Task requirements:
Every line from the one with "You are a GUI" through the final line of the data below goes in the answer, copied exactly. Pictures do not.

:: Data provided ::

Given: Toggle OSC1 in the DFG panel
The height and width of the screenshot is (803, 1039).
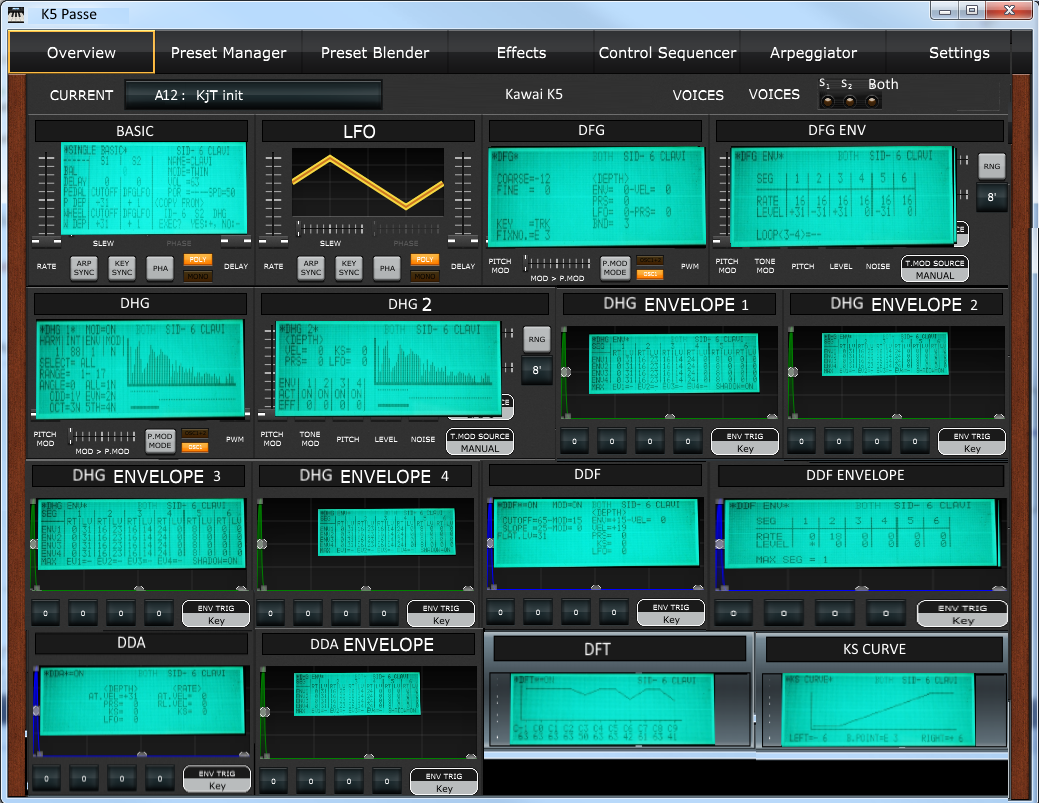Looking at the screenshot, I should tap(650, 275).
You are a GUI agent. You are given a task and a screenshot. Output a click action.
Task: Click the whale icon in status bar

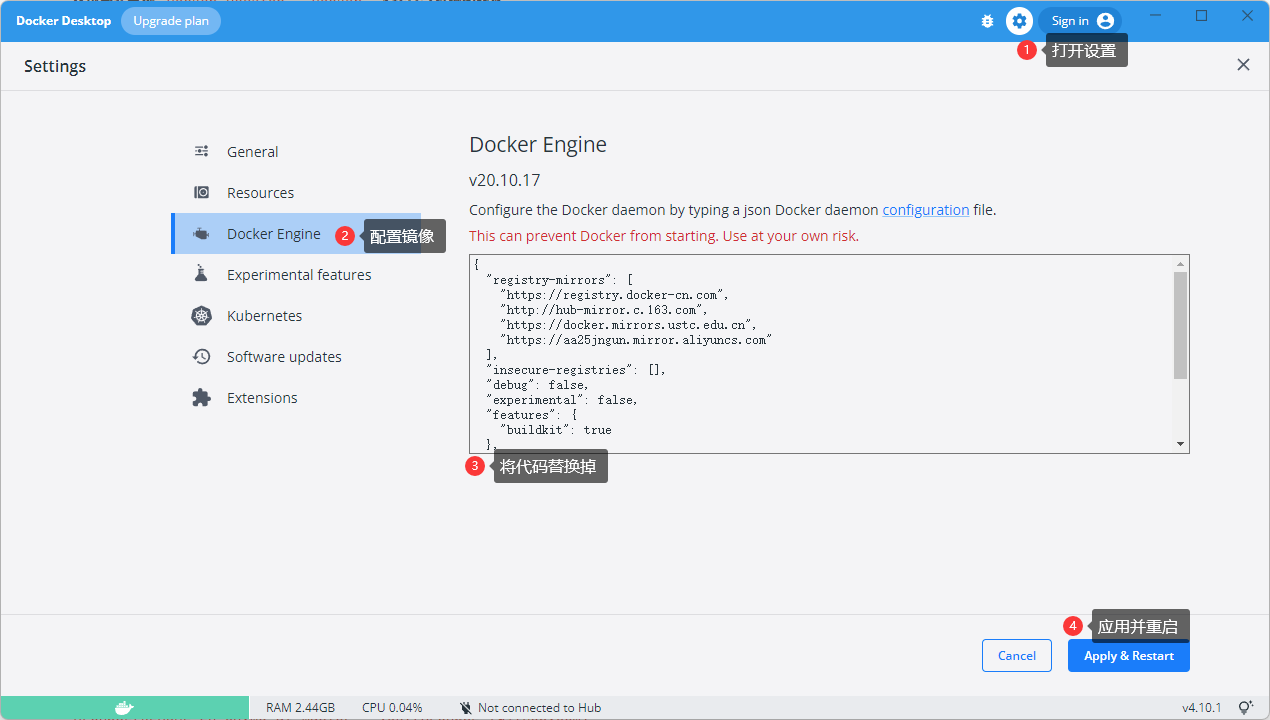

:::

Written response:
You are a GUI agent. You are given a task and a screenshot. Output a click action.
Task: Click the whale icon in status bar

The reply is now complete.